As we’ve pointed out more than once, most Canadian medical schools have highly restrictive enrolment policies: almost all of their seats are reserved for locals. The practice of restricting enrolment to in-province students is widespread at Canadian medical schools but, so far as I know, it’s highly unusual in all other university departments. The BC government may have pushed UBC medical school to reserve 95 per cent of its seat s for BC residents (yes, that’s the real number) but it puts no quotas (so far as I know) on the number of out of province students it will admit to into a bachelor of arts in history, or the bachelor’s in enginering program or the business school. Canadian higher education is an open, national market — but not when it comes to medical school admissions. All Canadian medical schools, save Ontario’s schools, reserve almost all of their seats for provincial residents. A British Columbian who’d like to study medicine at McGill or Dalhousie has almost zero chance of being admitted.
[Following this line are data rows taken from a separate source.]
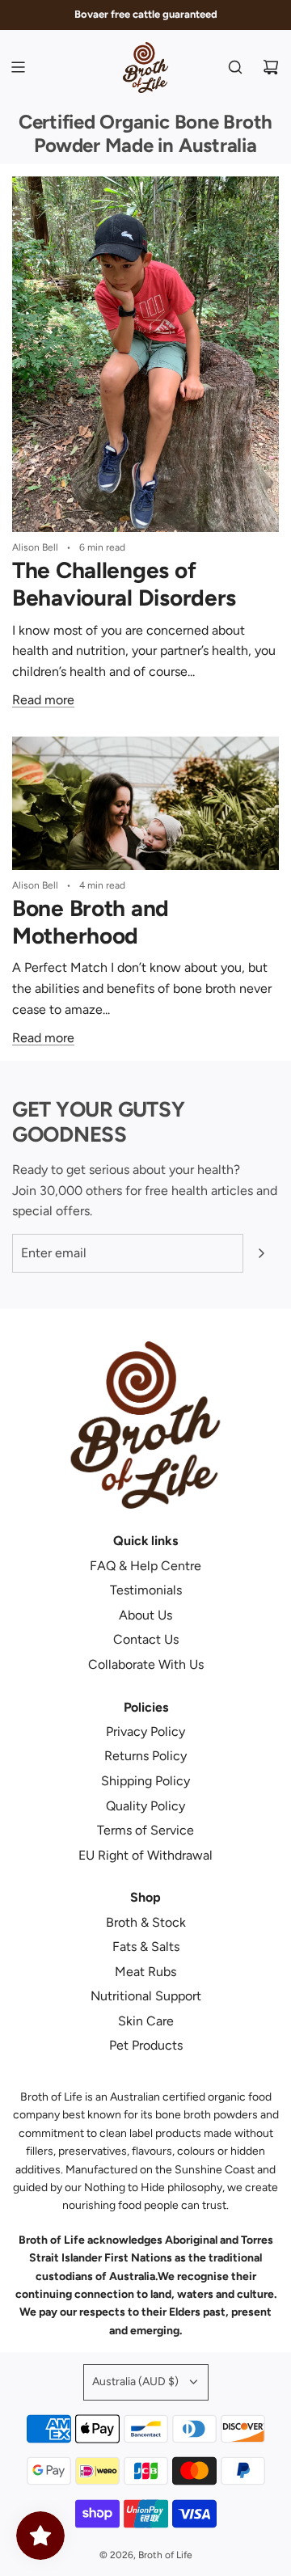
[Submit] (261, 1253)
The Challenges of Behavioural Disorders (124, 583)
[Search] (235, 67)
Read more (43, 699)
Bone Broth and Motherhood (90, 921)
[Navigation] (18, 67)
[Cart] (271, 67)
There is, of course, a compelling reason why provincial governments have pushed their local medical schools into the educational equivalent of “Buy American.” There always is. It’s called money. Doctors cost a lot of money to educate, and medical students from province X are more likely to stay and practice medicine in province X. Then again, there are even more compelling reasons to not go down this road. Follow the logic of locals-only and we end up building educational walls around each province. It’s expensive to educate every university student, not just medical students. The bulk of the cost of educating undergraduate students is borne by the provincial governments. The restrictive admissions practices imposed on medical schools are a terrible precedent, and not a precedent we should want to see followed.
Unfortunately, that’s not how Manitoba sees it. According to the most recent issue of the University of Manitoba’s Bulletin newspaper (see page 4 of the PDF), “effective with the 2009 admissions cycles, 25 out of the 29 students in a first-year dentistry class will be from Manitoba.” Is this an initiative that the university is undertaking in response to pressure from the Manitoba government? I don’t know. All I know is that, like bad legal precedents, bad policy precedents have a habit of giving birth to many children.
Does anyone have other examples of restrictive enrolment practices? Some provinces charge differential fees to out-of-province and foreign students, but I’m talking about hard quotas on the number of students who aren’t locals. Let us know.